Christopher Trumbo (September 25, 1940 - January 8, 2011) was an American television writer, screenwriter and playwright. Trumbo was considered an expert on the McCarthy-era Hollywood blacklist. His father, screenwriter Dalton Trumbo, was blacklisted by Hollywood for nearly a decade for refusing to testify to Congress, as one of a group known as The Hollywood Ten.

==Early life==
Trumbo was born on September 25, 1940, to Dalton and Cleo Trumbo, in Los Angeles, where he was also raised. Trumbo was seven years old when his father was called before the House Un-American Activities Committee in 1947. His father spent ten months in prison before being released in 1951. The family moved to Mexico City to share a place with the screenwriter Hugo Butler, who was also blacklisted, and his family. The Trumbos returned to California after two years in Mexico and settled in Highland Park.

Trumbo graduated from Franklin High School in the Highland Park neighborhood of Los Angeles. He enrolled at Columbia University.
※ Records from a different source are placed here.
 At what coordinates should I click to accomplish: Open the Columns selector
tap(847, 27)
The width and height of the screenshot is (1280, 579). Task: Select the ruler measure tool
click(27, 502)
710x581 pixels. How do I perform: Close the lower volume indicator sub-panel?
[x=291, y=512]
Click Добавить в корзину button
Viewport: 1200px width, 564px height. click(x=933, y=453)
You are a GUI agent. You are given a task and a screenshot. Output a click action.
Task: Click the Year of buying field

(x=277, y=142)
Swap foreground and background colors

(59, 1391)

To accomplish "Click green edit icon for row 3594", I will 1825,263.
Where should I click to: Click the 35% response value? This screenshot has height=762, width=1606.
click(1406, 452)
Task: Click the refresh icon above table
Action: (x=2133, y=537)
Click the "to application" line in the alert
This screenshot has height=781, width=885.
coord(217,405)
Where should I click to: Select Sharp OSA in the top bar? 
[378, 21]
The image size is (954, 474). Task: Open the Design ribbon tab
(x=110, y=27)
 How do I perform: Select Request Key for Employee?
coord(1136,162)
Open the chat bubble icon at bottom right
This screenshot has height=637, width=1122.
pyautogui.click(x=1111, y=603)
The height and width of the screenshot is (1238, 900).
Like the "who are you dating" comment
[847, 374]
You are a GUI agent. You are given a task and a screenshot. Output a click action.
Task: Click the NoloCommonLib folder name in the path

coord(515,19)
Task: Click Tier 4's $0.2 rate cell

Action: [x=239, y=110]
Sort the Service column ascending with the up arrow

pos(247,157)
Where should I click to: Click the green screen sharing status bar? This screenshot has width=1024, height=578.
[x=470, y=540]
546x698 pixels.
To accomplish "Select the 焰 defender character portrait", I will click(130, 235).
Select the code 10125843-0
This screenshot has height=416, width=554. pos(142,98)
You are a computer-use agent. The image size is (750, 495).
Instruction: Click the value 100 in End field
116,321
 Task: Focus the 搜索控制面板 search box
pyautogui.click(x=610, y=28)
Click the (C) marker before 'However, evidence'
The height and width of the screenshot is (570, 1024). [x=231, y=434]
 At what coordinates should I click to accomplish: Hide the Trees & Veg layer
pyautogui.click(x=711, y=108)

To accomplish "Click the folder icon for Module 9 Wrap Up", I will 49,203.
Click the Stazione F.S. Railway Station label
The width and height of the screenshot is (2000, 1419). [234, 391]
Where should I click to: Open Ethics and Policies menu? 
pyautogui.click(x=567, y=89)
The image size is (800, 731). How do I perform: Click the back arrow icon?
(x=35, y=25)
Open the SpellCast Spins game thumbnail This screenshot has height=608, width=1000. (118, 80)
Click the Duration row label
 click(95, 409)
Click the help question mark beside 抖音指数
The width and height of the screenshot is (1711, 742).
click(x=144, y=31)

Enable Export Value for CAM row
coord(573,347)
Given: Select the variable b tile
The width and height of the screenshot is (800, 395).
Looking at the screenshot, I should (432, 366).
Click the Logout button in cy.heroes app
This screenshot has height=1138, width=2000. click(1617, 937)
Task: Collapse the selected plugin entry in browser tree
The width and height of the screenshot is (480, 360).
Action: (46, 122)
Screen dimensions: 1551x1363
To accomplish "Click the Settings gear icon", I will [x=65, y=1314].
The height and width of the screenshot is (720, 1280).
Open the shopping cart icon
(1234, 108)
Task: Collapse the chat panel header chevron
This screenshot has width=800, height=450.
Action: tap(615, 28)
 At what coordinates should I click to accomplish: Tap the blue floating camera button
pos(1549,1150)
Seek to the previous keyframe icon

He took a year off from Columbia to work as an assistant director on the 1960 film Exodus, adapted from the novel written by Leon Uris; the screenplay was written by his father, Dalton Trumbo, and the film was directed by Otto Preminger. Trumbo received a bachelor's degree from Columbia College in 1964.

==Career==
Trumbo began working as a television and film screenwriter in 1967. Trumbo co-wrote the film The Don Is Dead (1973), starring Anthony Quinn, as well as the John Wayne film Brannigan (1975). In 1974, he was the co-creator with Michael Butler of the short-lived ABC police drama Nakia, and he also wrote for the series. In 1978, Trumbo wrote the television film Ishi: The Last of His Tribe, in which he co-credited his father, who died in 1976. Trumbo's other credits included television episodes of Falcon Crest, Ironside and Quincy, M.E..

Trumbo wrote a play based on his father's blacklist-era letters, called Trumbo: Red, White and Blacklisted. The play, which focuses on Dalton Trumbo's blacklist experience through his personal letters, was adapted as an off-Broadway production directed by Peter Askin. Askin's Trumbo: Red, White and Blacklisted, which starred Nathan Lane as Dalton Trumbo and Gordon MacDonald as the narrator, opened at the Westside Theatre in New York City. The production ran for approximately one year. Lane departed the production and several well-known actors took on the role of Dalton Trumbo, including Chris Cooper, Gore Vidal, Richard Dreyfuss, F. Murray Abraham, Bill Irwin and Brian Dennehy. Dennehy later starred in a national tour of the play.

Christopher Trumbo and Peter Askins collaborated to create the film Trumbo (2007), which was also based on Dalton Trumbo's letters. The film combined documentary footage with performances by Nathan Lane, Brian Dennehy, Liam Neeson, Donald Sutherland and Paul Giamatti.

Trumbo was considered an expert on the Hollywood blacklist era. He was often cited in books and appeared in documentaries concerning the subject, including the seven-part Moguls and Movie Stars, which aired on Turner Classic Movies in 2010. Trumbo was writing a history of the Hollywood blacklist at the time of his death in 2011.

==Death==
Trumbo died of cancer in hospice care at his home in Ojai, California, on January 8, 2011, at the age of 70, the same age at which his father died. He was survived by his wife, Nancy Escher; his sisters, Nikola Trumbo and Mitzi Trumbo. Before he died, he requested that his father receive full credit for his work on Roman Holiday, which won an Oscar. On December 19, 2011, the Writers Guild credited Dalton Trumbo with the screenplay posthumously.